De él se conservan algunos textos impresos y otros manuscritos que dan vueltas siempre alrededor del mismo problema: cómo solucionar la mendicidad. Si es verdad que ya desde los primeros pensadores sociales del humanismo, Erasmo y sobre todo Juan Luis Vives, se había hecho clara la distinción entre «pobres verdaderos» y «pobres fingidos» y cómo a los unos había que enseñarles un oficio y a los otros mandarlos a galeras (demasiado sintéticas esas palabras; Juan Luis Vives, Tratado del socorro de los pobres), Miguel de Giginta, aún aprovechando tal clasificación, escribirá y escribirá mostrando las causas de la pobreza y cómo enseñarles unos oficios, recluyéndolos en albergues para pobres.

Sus escritos tuvieron fama y gloria en el siglo XVI. Sus ideas recorrieron España, fueron aplaudidas o al menos recogidas por las Cortes de Castilla, y alguno de sus textos, dedicado al Ayuntamiento de Madrid. El canónigo de Elna, acaso dolorido por la pobreza, buscó en el resto de España la ayuda para remediarla. Pensaba que con el «recogimiento» de los pobres, a ellos se les podría instruir. Pero es que, además, era necesaria una concentración de los hospitales para crear uno mayor o general. ¡Tantas obras de caridad de laicos, con unas cuantas camas, o de religiosos, también insuficientes, deberían unirse en uno solo y mayor y con más dotación de medios económicos y humanos! En Madrid, efectivamente, se levantó un Hospital General, que no logró reunir a todos los hospitalillos que había en la ciudad. Y no sólo eso, sino que, además, fue demolido en 1603 porque afeaba la casa de Lerma…

En efecto: si en 1580, en medio de una catastrófica gran gripe o acaso una peste pulmonar se planteó la necesidad de abrir hospitales por toda la ciudad y recibir limosnas de todas las autoridades, reyes, príncipes, consejos reales, ya en 1588 se había producido la «reducción de hospitales» en aquel Hospital General.
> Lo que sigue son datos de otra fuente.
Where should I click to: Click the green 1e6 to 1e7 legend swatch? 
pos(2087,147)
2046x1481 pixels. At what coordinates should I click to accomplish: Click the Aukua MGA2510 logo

Y es que para ello habían pasado cosas muy especiales en abril de 1581: «El señor Corregidor dijo que ya a sus señorías de esta villa les es notorio el buen medio que el canónigo Giginta ha propuesto al Consejo y al Reino estando en Cortes junto y en particular en esta villa y otras ciudades de él para que se recoja y reforme los pobres mendigos que son verdaderos y se castigue los que son fingidos y vagabundos». Recoger, reformar, pobres verdaderos, pobres fingidos y castigar.

Por cierto: en 1588 se estimaba que en el hospital General se había «recogido» 900 pobres.